Several studies have found higher prevalence of insomnia in divorced, separated, and widowed adults than in married adults. In some studies, lower education and income have been associated with a higher prevalence of insomnia.
Several psychiatric and physical illnesses have strong relationships with insomnia. Insomnia is a symptom of depression, so it is not surprising that a diagnosis of depression is associated with insomnia. Other medical conditions, including arthritis, heart failure, pulmonary and gastrointestinal disorders, Parkinson’s disease, stroke, and incontinence, also affect sleep and increase the prevalence of insomnia. The extent to which treatment for these conditions ameliorates insomnia remains unclear.
Cigarette smoking, alcohol and coffee consumption, and consumption of certain prescription drugs also affect sleep and are associated with increased prevalence of insomnia. Although modification of these behaviors might be expected to reduce the prevalence of insomnia, studies have yet to demonstrate the effectiveness of these lifestyle changes as treatment for insomnia.
Validated instruments with known psychometric properties are needed, with attention paid to ease of administration, cross-cultural applicability, and comparability to objective measures of sleep performance, both overall and within important subgroups. Attention is also needed concerning the reliable measurement of the degree of sleep disturbance and the severity of symptoms of insomnia.
Another hypothesis relates to the possible genetic etiology of insomnia. Work is needed to quantify the importance of family history, along with a systematic search for specific genes.
Correlates of insomnia should be explored for their relationships with the development of subsequent insomnia. For example, studies are needed of the impact on incidence of insomnia of divorce, separation and bereavement, polypharmacy, and major chronic diseases.
Longitudinal observational studies are needed to identify factors affecting incidence of and remission from insomnia. An efficient approach would be to add validated questions on chronic insomnia to ongoing observational studies to assess the many potential determinants of insomnia incidence, persistence, and remission.
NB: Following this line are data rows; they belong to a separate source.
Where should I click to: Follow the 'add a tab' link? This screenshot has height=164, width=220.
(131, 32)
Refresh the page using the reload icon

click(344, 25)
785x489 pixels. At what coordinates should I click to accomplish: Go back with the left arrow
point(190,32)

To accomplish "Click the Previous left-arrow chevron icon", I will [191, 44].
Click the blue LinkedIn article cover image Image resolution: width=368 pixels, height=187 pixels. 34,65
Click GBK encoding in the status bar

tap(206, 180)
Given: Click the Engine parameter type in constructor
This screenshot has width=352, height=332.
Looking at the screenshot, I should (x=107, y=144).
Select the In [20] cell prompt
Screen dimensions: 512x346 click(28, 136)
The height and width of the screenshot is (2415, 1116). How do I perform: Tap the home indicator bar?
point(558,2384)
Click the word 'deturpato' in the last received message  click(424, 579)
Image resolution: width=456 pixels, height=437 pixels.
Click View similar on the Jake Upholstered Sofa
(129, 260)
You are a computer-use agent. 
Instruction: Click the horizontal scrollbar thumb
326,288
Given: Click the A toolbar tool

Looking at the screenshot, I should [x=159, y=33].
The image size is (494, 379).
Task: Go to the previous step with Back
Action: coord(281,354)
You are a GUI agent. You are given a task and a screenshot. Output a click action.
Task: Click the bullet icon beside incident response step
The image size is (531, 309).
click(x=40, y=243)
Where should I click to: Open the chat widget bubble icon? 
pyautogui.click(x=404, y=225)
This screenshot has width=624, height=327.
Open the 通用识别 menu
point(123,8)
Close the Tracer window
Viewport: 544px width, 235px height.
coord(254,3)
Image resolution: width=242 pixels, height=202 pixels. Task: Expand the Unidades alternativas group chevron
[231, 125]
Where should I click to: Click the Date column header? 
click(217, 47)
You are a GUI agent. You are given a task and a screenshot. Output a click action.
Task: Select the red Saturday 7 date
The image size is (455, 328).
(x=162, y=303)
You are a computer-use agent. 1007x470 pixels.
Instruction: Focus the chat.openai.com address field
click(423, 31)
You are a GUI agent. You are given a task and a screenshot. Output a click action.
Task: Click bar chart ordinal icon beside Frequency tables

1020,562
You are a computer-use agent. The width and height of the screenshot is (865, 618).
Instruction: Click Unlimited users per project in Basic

3. What are the consequences, morbidities, comorbidities, and public health burden associated with chronic insomnia?
Consequences, Morbidities, and Comorbidities
Insomnia appears to be associated with high health care utilization. The direct and indirect costs of chronic insomnia have been estimated at tens of billions of dollars annually. However, these estimates depend on many assumptions. In estimating the economic consequences of insomnia, it is difficult to separate the effects of insomnia from the effects of comorbid conditions. For example, a person with joint pain who has problems sleeping may seek health care for the arthritis rather than for sleep problems, assuming that the pain accounts for the sleep difficulty.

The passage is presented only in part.